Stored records
----
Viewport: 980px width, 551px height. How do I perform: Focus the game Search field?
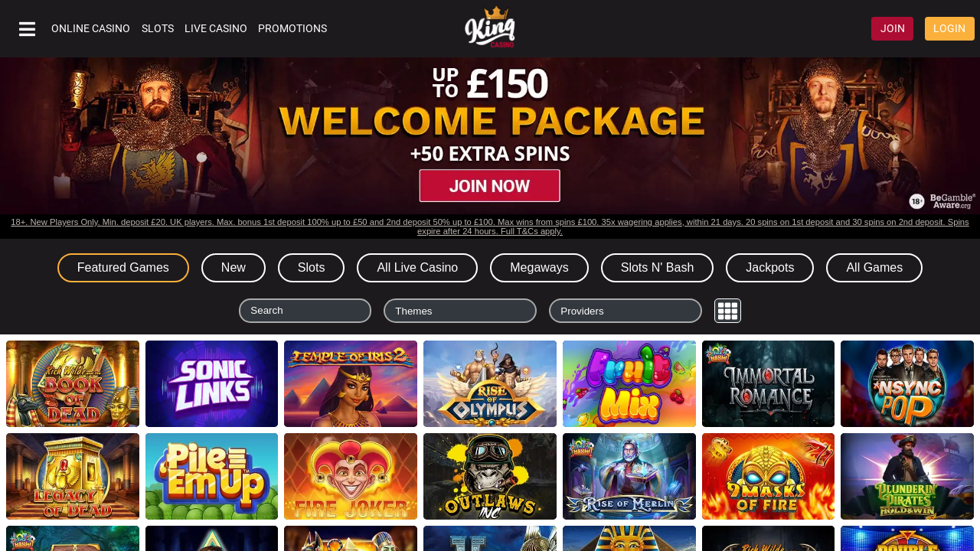pyautogui.click(x=305, y=311)
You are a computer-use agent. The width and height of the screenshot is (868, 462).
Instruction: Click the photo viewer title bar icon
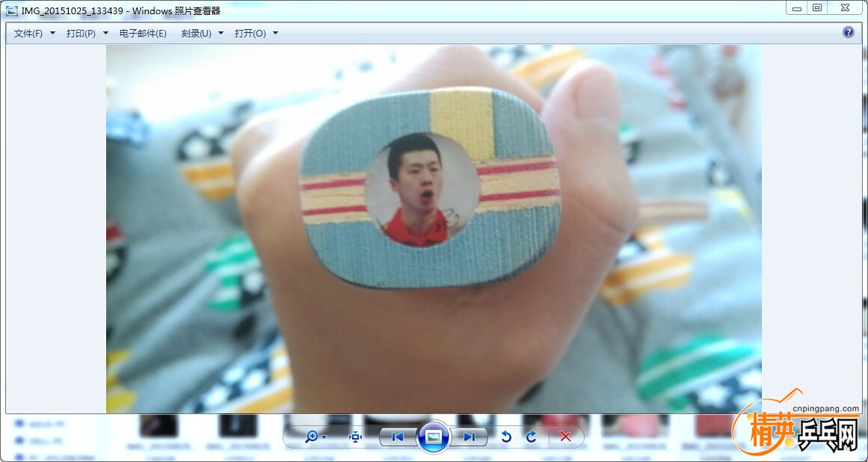(12, 10)
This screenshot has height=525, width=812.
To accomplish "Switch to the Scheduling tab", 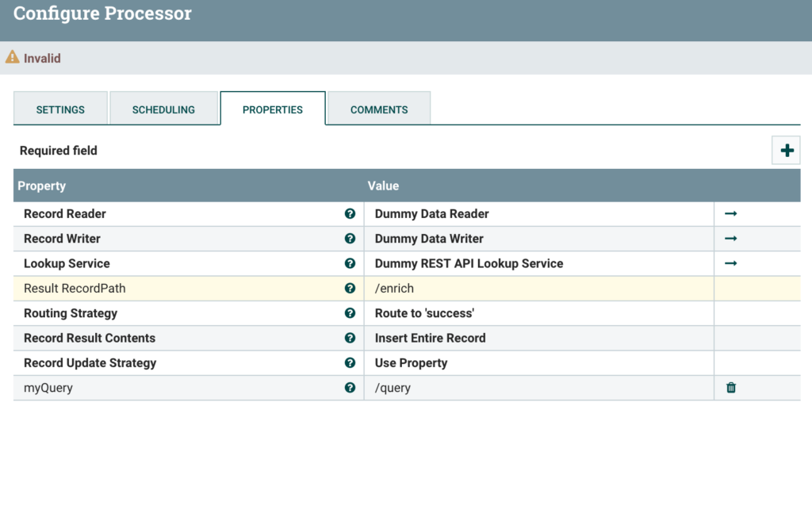I will coord(163,109).
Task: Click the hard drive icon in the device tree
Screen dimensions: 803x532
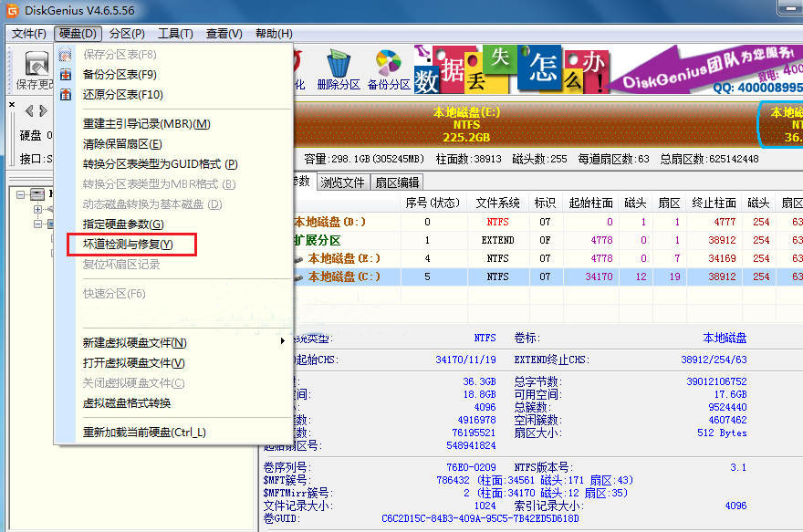Action: tap(37, 193)
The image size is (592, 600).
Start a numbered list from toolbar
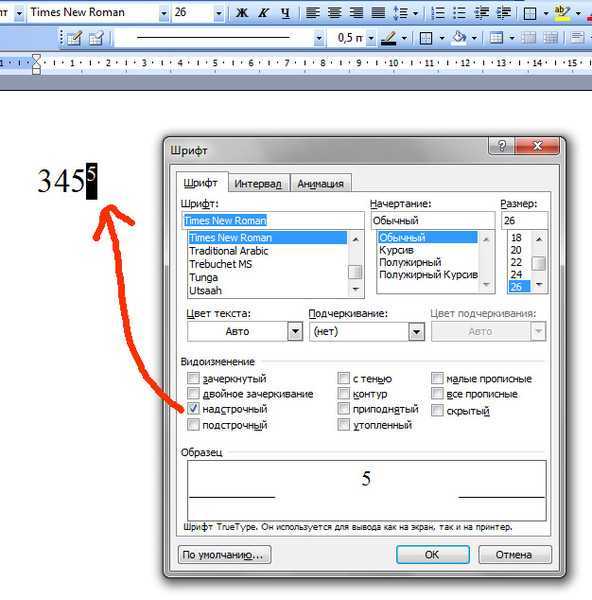tap(438, 13)
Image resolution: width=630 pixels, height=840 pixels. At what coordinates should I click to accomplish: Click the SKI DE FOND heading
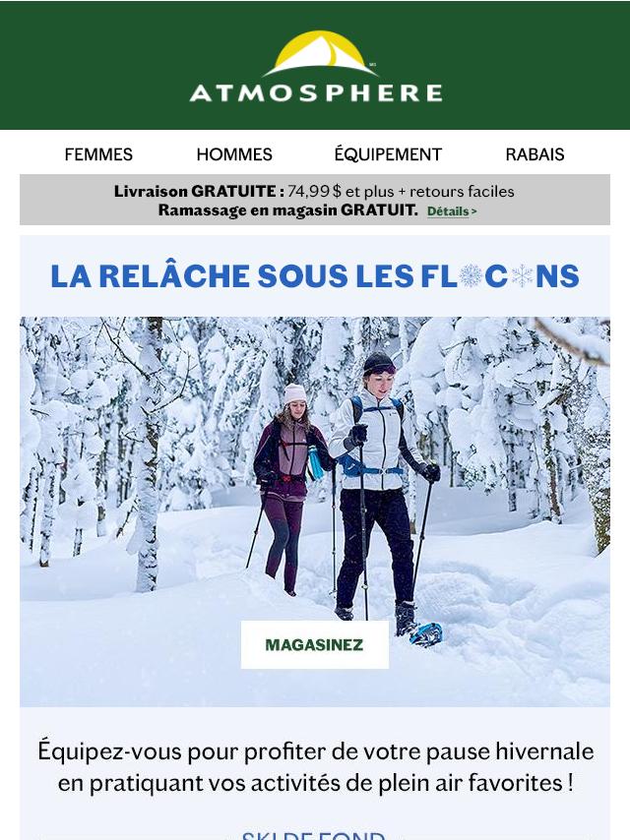click(x=314, y=836)
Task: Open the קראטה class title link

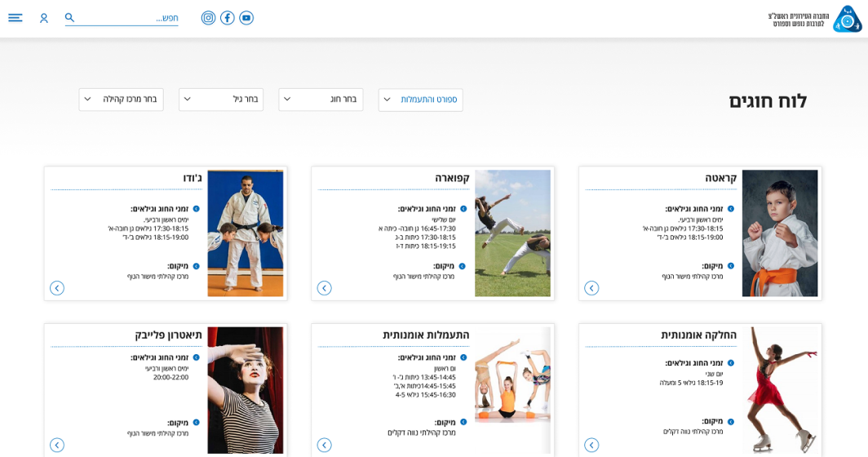Action: pyautogui.click(x=720, y=178)
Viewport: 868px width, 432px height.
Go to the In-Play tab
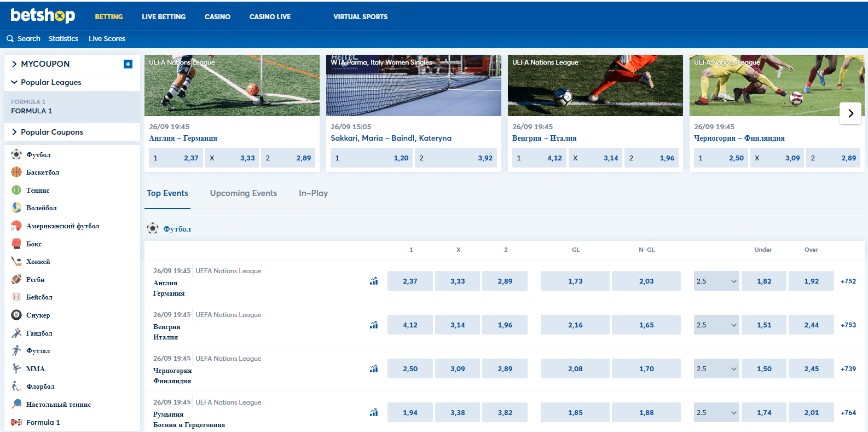pos(313,193)
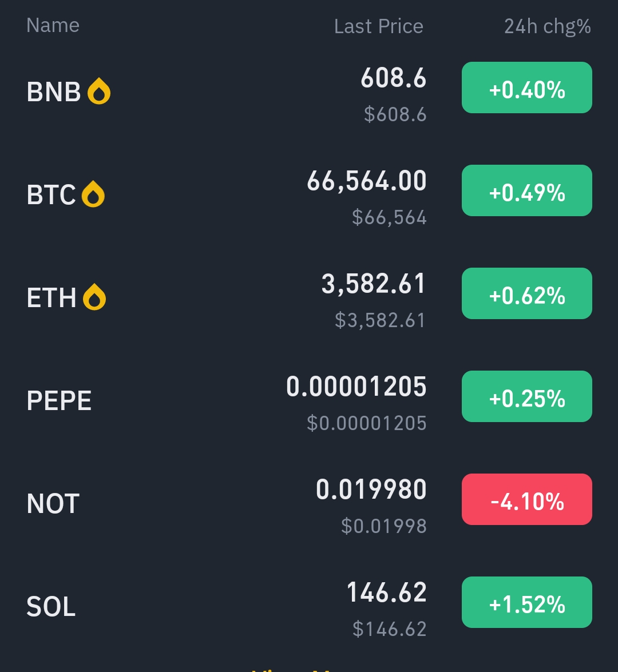Open the ETH coin name

click(52, 297)
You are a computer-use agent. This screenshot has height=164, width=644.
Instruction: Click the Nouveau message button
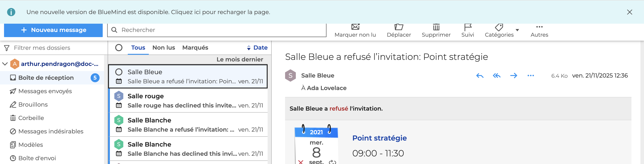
----
TASK STATEMENT:
What lines in the data above contain the word "This"? Copy them all.

RESPONSE BELOW:
This screenshot has height=525, width=812.
You are a computer-use agent. This screenshot has height=164, width=644.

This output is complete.